Merge pull request #10 from SQxiaoxiaomeng/fix-stress-parameters

tangcong · web-flow · commit 3275c6b87b59 · 2025-06-23T10:09:54.000+08:00
update README and fix resource-create-object-type error
diff --git a/README.md b/README.md
@@ -7,14 +7,14 @@
 Kubernetes' centralized architecture and declarative management model, while enabling efficient operations, also introduce critical risks of cascading failures. The open ecosystem (with third-party components like Flink and Rancher) and complex multi-service environments further exacerbate these risks:
 
 - Cascading deletion disaster: A customer using Rancher to manage Kubernetes clusters accidentally deleted a namespace, which subsequently deleted all core business workloads and Pods in the production cluster, causing service interruption.
-- Control plane overload: In a large OpenAI cluster, deploying a DaemonSet monitoring component triggered control plane failures and coredns overload.
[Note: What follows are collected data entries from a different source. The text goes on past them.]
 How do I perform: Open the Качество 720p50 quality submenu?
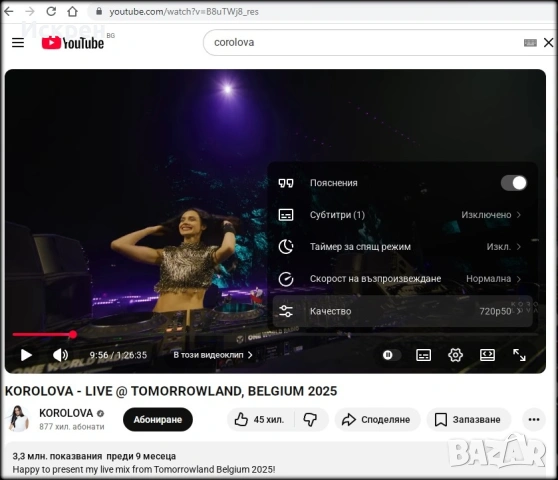coord(402,311)
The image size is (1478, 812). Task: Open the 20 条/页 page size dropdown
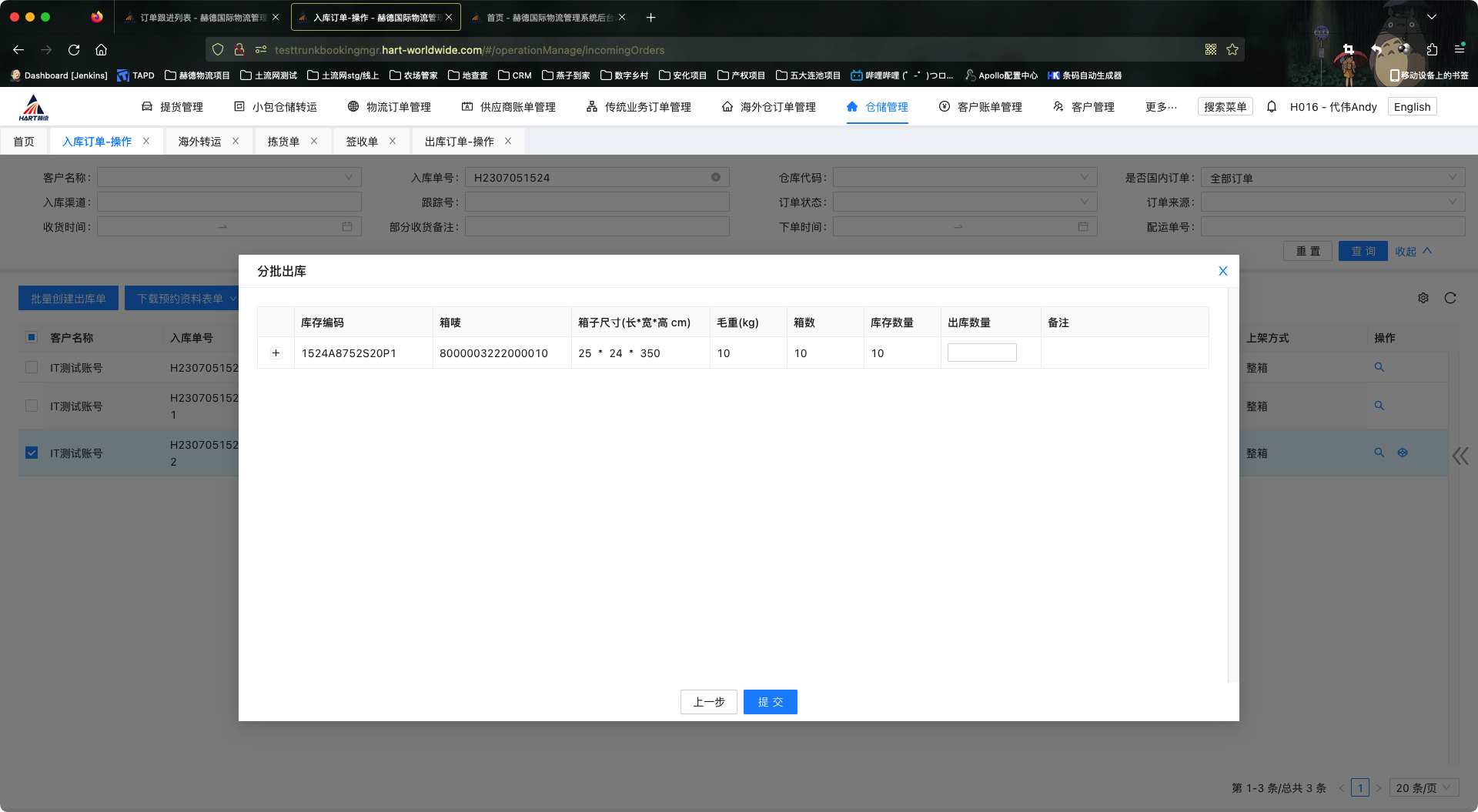pyautogui.click(x=1423, y=788)
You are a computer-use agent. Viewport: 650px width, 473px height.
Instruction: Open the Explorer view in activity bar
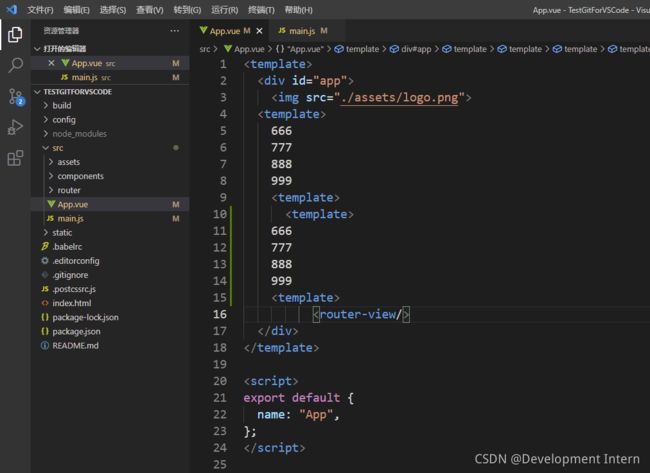[15, 34]
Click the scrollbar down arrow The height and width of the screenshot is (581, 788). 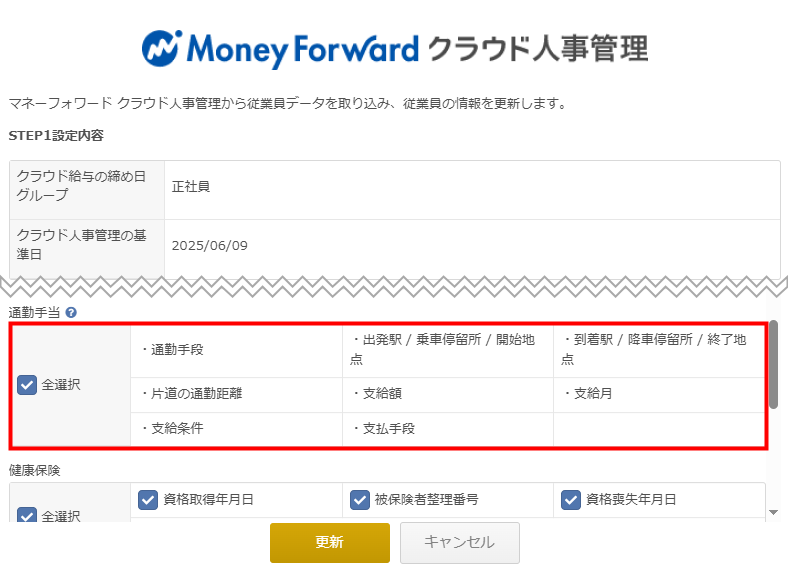[x=773, y=513]
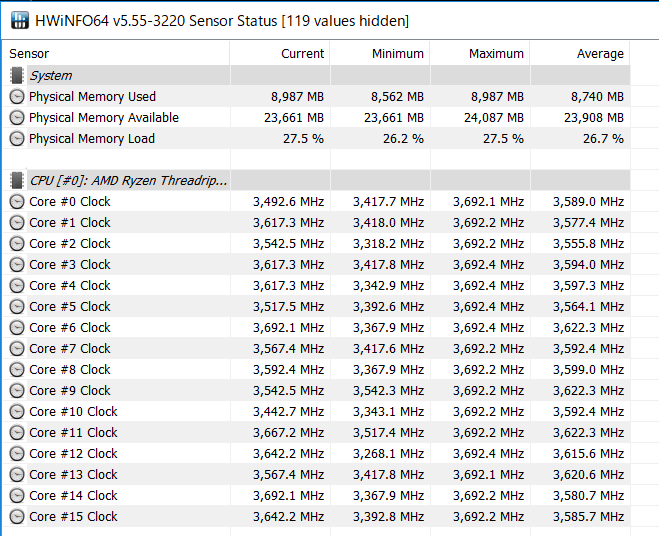
Task: Click the HWiNFO64 application icon in title bar
Action: point(19,20)
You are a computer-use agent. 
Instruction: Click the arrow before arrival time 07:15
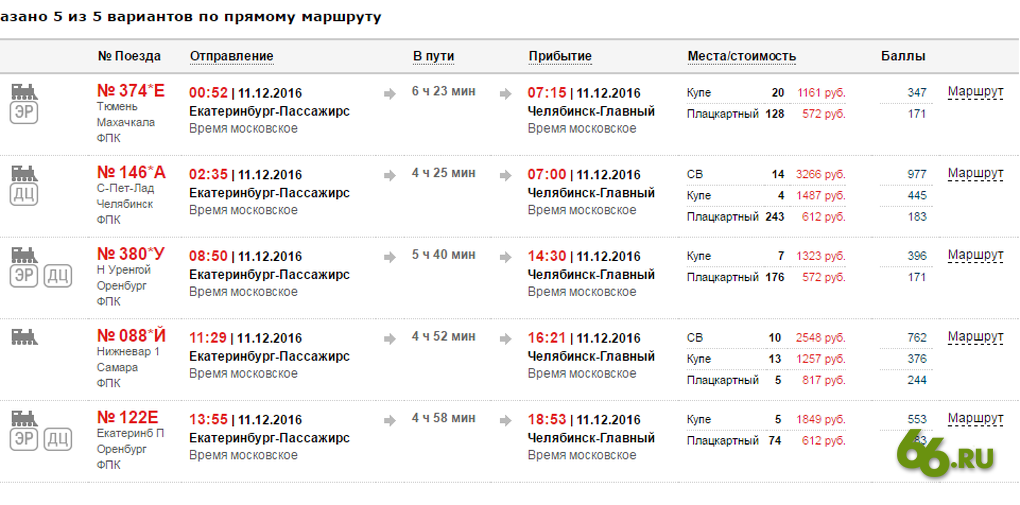(505, 94)
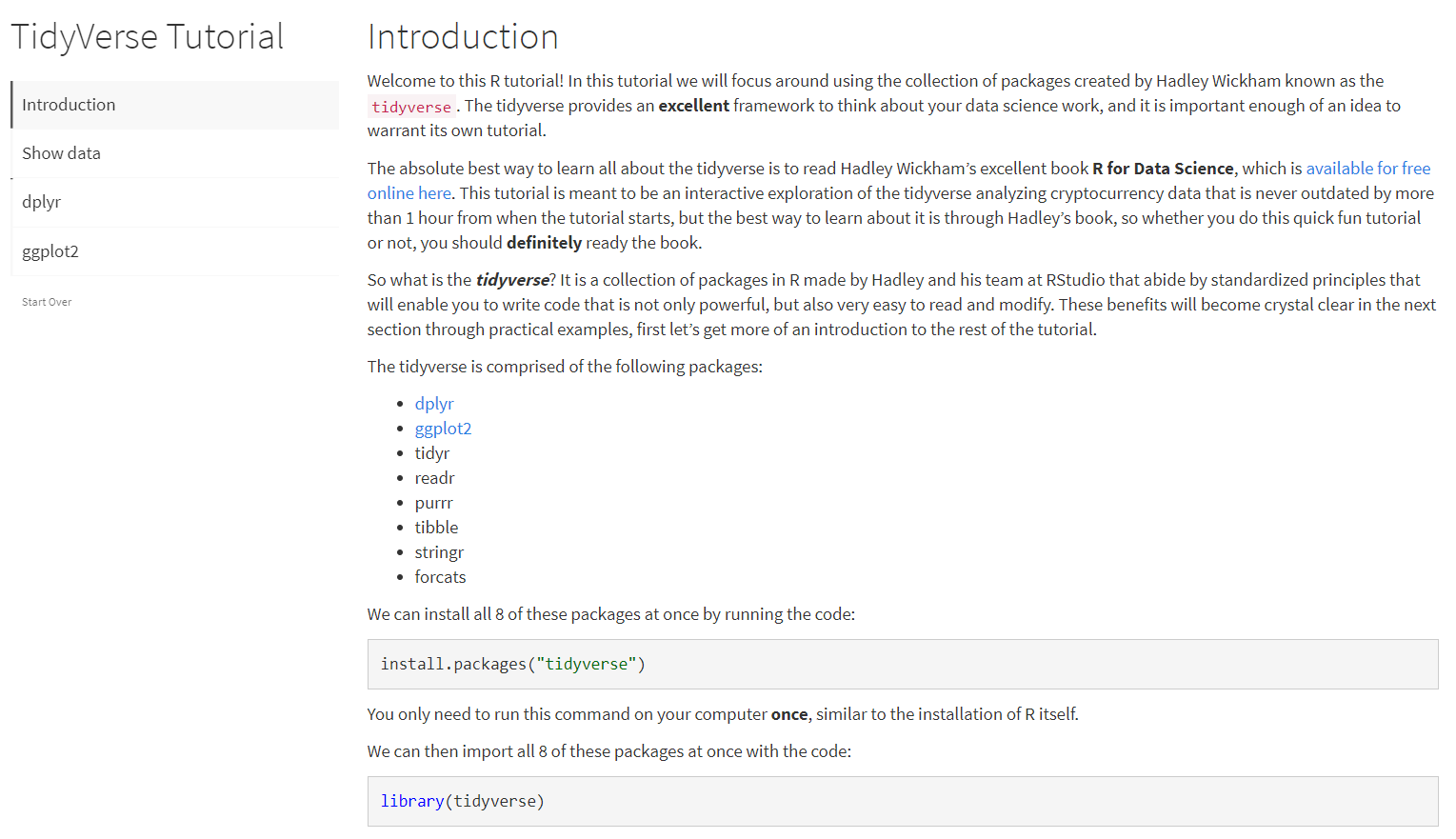
Task: Open dplyr link in the package list
Action: pos(434,404)
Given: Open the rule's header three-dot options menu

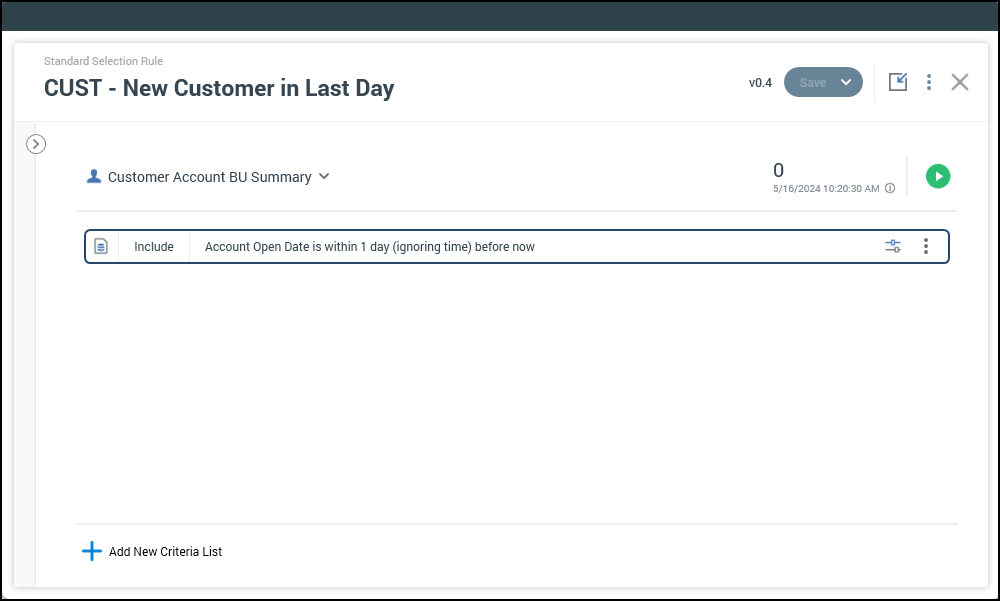Looking at the screenshot, I should [x=929, y=82].
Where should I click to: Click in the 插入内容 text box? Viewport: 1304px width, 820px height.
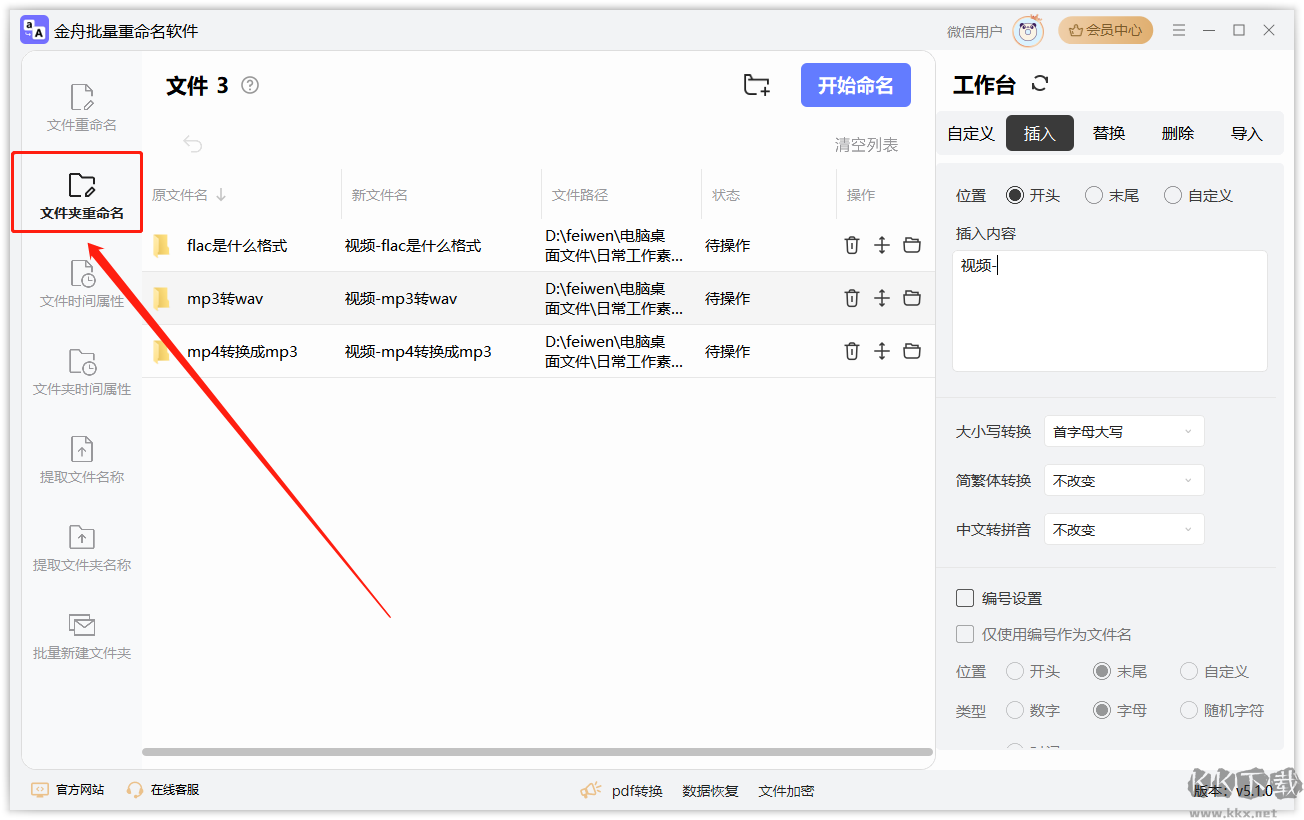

The coredns scaling depended on control plane recovery, affecting the data plane and causing global OpenAI service outages.
-- Data plane's strong dependency on control plane: In open-source Flink on Kubernetes scenarios, kube-apiserver outages may cause Flink task checkpoint failures and leader election anomalies. In severe cases, it may trigger abnormal exits of all existing task Pods, leading to complete data plane collapse and major incidents.
+- Control plane overload: In a large OpenAI cluster, deploying a DaemonSet monitoring component triggered control plane failures and coredns overload. The coredns scaling depended on control plane recovery, affecting the data plane and causing global OpenAI service disruption.
+- Data plane's strong dependency on control plane: In open-source Flink on Kubernetes scenarios, kube-apiserver disruption may cause Flink task checkpoint failures and leader election anomalies. In severe cases, it may trigger abnormal exits of all existing task Pods, leading to complete data plane collapse and major incidents.
 
 These cases are not uncommon. The root cause lies in Kubernetes' architecture vulnerability chain - a single component failure or incorrect command can trigger global failures through centralized pathways. 
 
 To proactively understand the impact duration and severity of control plane failures on services, we should conduct regular fault simulation and assessments to improve failure response capabilities, ensuring Kubernetes environment stability and reliability. 
 
-This project provides Kubernetes chaos testing capabilities covering scenarios like node shutdown, accidental resource deletion, and control plane component (etcd, kube-apiserver, coredns, etc.) overload/outage, it will help you minimize blast radius of cluster failures.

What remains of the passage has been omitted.